To: calgal who wrote (7177)7/21/2003 11:05:20 PM
From: calgal  Respond to of 8683
 
Iraqi Council Hailed With Faint Praise














By Jefferson Morley
washingtonpost.com staff
Wednesday, July 16, 2003; 11:11 AM

The new U.S.-appointed Governing Council in Iraq is getting a lukewarm welcome in the media of nearby countries.

In Baghdad and Beirut, the two cities with the freest press in the Arab world, the council is receiving expressions of support, leavened with low expectations about its powers. Many media outlets observe that the chief of the U.S. military occupation, Paul Bremer, retains a veto over all of the council’s decisions. A few urge that the Bush administration turn over control of Iraq to the United Nations.

Iraqis Observe July 4

A new Baghdad newspaper, Al-'Adala, is published by the Supreme Council of the Islamic Revolution in Iraq, a Shiite group which has a representative on the Council. In a translation done by the Washington-based Middle East Media Research Institute, the paper’s writers scorned the U.S. occupation while expressing support for the council.

"It is a ridiculous incongruity that the occupiers celebrate their independence day while occupying other countries," the paper declared last week.

"We congratulate the American people on their independence day, but we question whether the Americans are concerned about [other] peoples' freedom as much as they are concerned about theirs? Do they honor the will of nations to be independent as much as they sanctify their own independence?" the paper asked.

"America's excuse in Iraq was its 'liberation' from a terrorist, corrupt, and despotic ruler ... and it was correct doing so. But it is a different issue when it removes the despot but ignores the right of the Iraqi people [to have] freedom and independence."

Nonetheless, Al-'Adala expressed support for the new Iraqi Governing Council on pragmatic grounds:

"As we stand on the threshold of a new phase in the political rehabilitation of Iraq, after the fall of the dictatorial and despotic regime ... the Iraqi people should rise to any level that will pave the way to the dominance of the national will, and the establishment of an interim Iraqi government that has the capability, authority, and responsibility to carry out successful plans that will, first and foremost, benefit the people."

MEMRI is a pro-Israel organization with a reputation for accuracy in translating the Arab press.

Lebanon: The Losers

The U.S. handed authority to the council because it is "sensing the danger" of the current power vacuum in Iraq, wrote columnist Ghassan Charbel in Monday’s edition of the Beirut daily Dar al Hayat.

Charbel said the council’s emergence had created two political "losers."

"The first one is Saddam Hussein, as the participants announced the day of his regime as an official holiday and canceled all the holidays that the Baath had introduced to the Iraqi calendar," he said. "The second loser is the armed resistance, because it was made clear yesterday that it does not represent the majority of the Iraqi people, nor their vision to restore Iraq's sovereignty.

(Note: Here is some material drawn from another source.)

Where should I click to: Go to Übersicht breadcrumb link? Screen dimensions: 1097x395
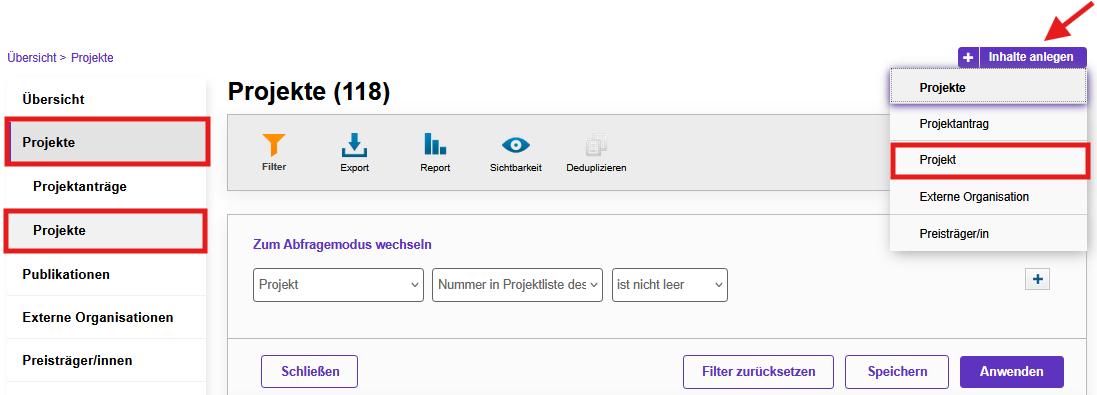click(x=31, y=58)
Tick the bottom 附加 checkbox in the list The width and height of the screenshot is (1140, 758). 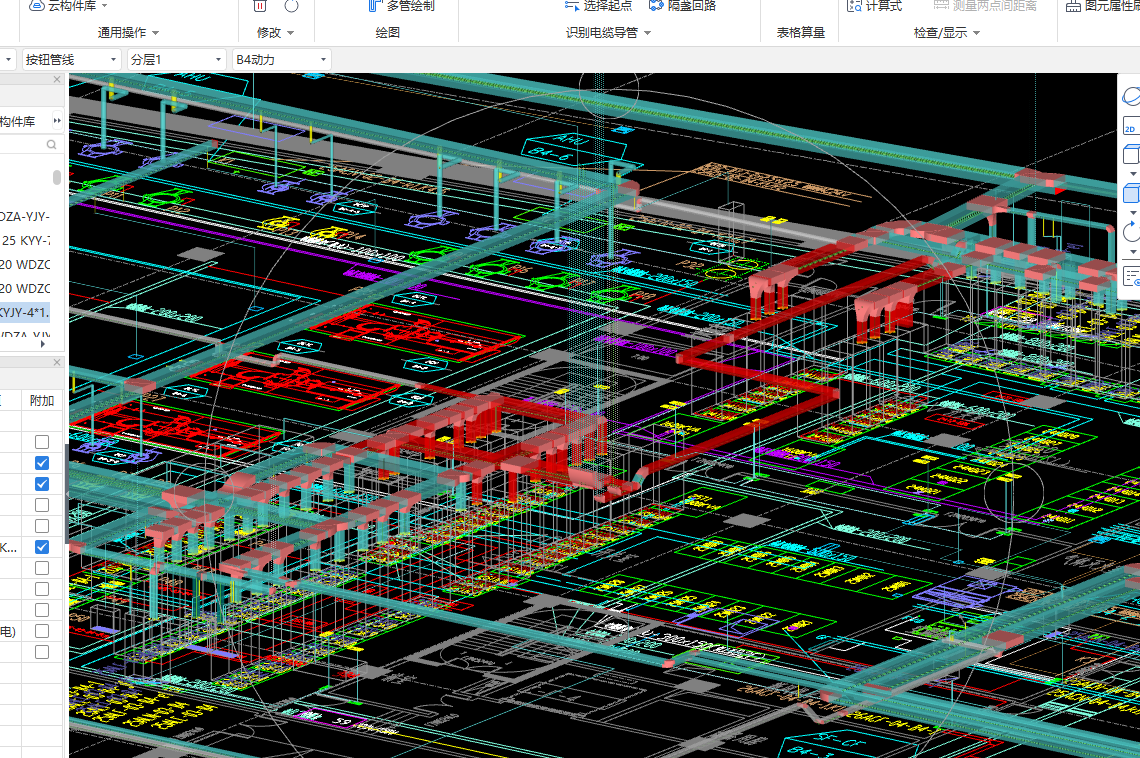coord(41,652)
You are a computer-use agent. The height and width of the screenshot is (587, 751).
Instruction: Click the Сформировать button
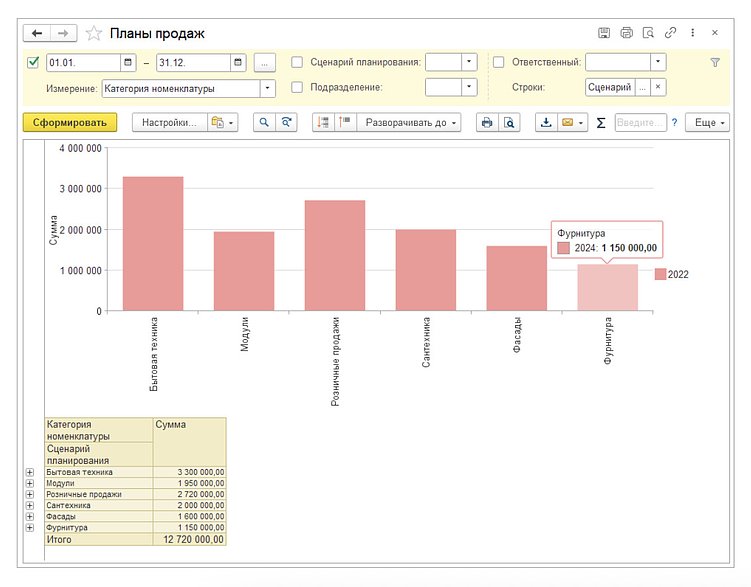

This means that the resistance is the choice of a minority comprising Saddam's partisans and other groups that are seizing any opportunity to heat up relations with the U.S."

Doubts in the Gulf

The Khaleej Times, a politically cautious news site in the United Arab Emirates, is also pessimistic.

"For ordinary Iraqis, struggling to emerge from over two decades of war and crippling international economic sanctions, security and stability, economic revival and improved public services have become urgent priorities," it said. "With the country's crude oil sales falling far short of expectations, however, the council's room for maneuver could be severely restricted. Retaining the trust of the people could prove more difficult than winning it."

Pakistan: Bring in the U.N.

The editors of Dawn, the leading English-language daily of Pakistan, expressed hope Tuesday that the council will "move quickly and effectively in the direction of lessening the Iraqi people's suffering."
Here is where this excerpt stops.